TEXT SECTION –

FrielFest
Today we drove to Donegal to see a Brian Friel play, Faith Healer. We arrived in Glenties with a few hours to spare so we toured one of these museums that look like they haven’t been touched since the 1950s. I asked the woman at the front desk what the museum covered? “The bogs,” saith she. “And trains.” Sign me up!
First I was creeped out by old children’s toys--dolls and clowns whose bright clothes were faded but whose stretched smiles remained frozen. Then I was creeped out by old photos of stern looking priests and cardinals in their scarlet robes. These men had so much power in rural Ireland that it is easier to see them as ogres than as forces for good. Then we visited prison cells, as the museum was next to the courthouse. Then there was a room full of taxidermied animals.
There was a report by a schoolboy about how turf was hand cut and dried--the report was in a plastic binder and was central to the exhibit on the peat bog.
Not usually a fan of trains, I was delighted to get to the train exhibit, as it was one of the more cheery rooms.
Then it was time for real drama. We boarded a bus which took us to a town hall in Edinfagh, where the amazing Rory Kinnear read the first act in the play. Back on the bus to Portnoo, where N. Ireland actress Laura Donnelly read act two. Dinner overlooking the lovely Portnoo strand, then on the bus to Ardara, where the incomparable Toby Jones read act three. Back on the bus to Glenties, where Rory Kinnear read an epilogue.
Each of the actors was brilliant. The play was complex and purposefully confusing. Each actor’s recall of events contradicts their fellow actors’ memories. The central moment, a stillborn baby, reveals the deep flaws in the Faith Healer (Kinnear) and the heroism of his wife and the tour manager (Donnelly and Jones).
Seeing these British actors at the top of their game performing in intimate spaces in the heart of Friel country was overwhelming. I kept wanting to pinch myself.

MATERIAL PROVIDED –
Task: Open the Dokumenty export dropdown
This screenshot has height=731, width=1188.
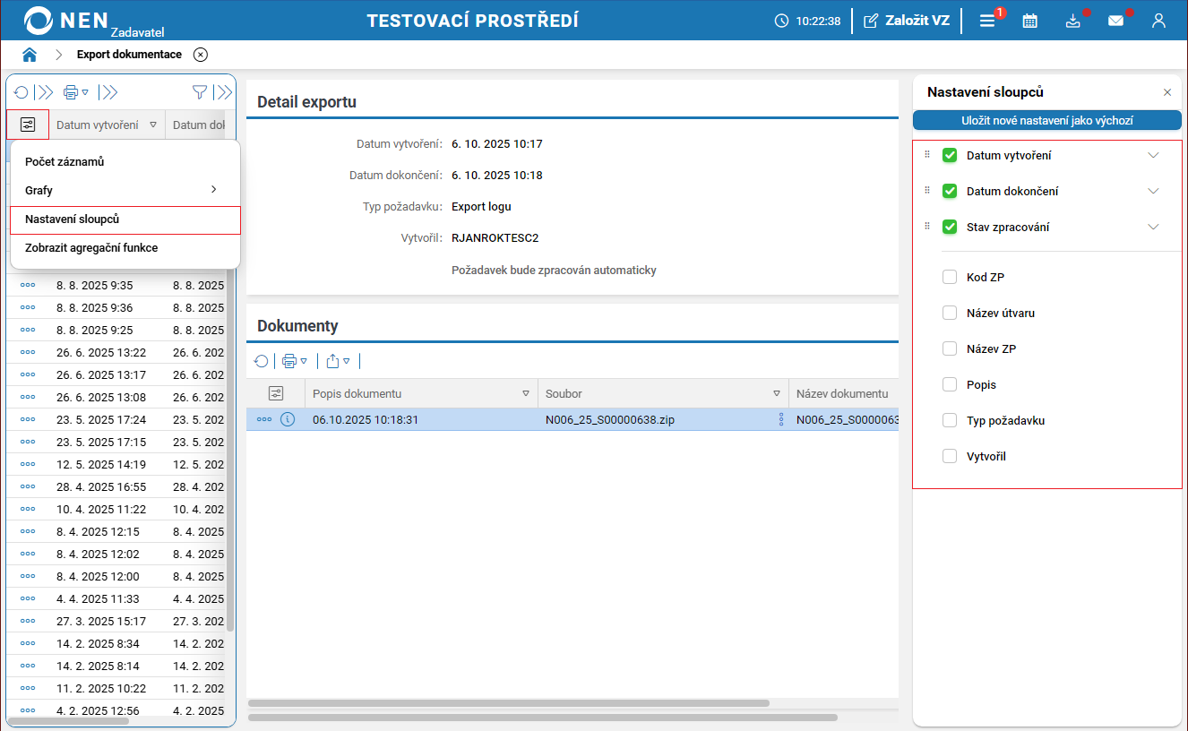Action: 338,361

TASKS TO PERFORM –
1. Do these statements agree with the FrielFest text? Answer yes or no for each and quote the words of the text that decide it.
(a) Laura Donnelly read act two in Portnoo.
(b) The woman at the museum's front desk said it covered the bogs and ships.
(c) Toby Jones read the epilogue in Glenties.
2. Rewrite the part of the FrielFest text that begins at the words "Seeing these British" and stops after "to pinch myself.", changing "overwhelming" to "unforgettable".

RESPONSES IN ORDER –
1.
(a) Yes: "Back on the bus to Portnoo, where N. Ireland actress Laura Donnelly read act two."
(b) No: "“The bogs,” saith she. “And trains.”"
(c) No: "Back on the bus to Glenties, where Rory Kinnear read an epilogue."

2.
Seeing these British actors at the top of their game performing in intimate spaces in the heart of Friel country was unforgettable. I kept wanting to pinch myself.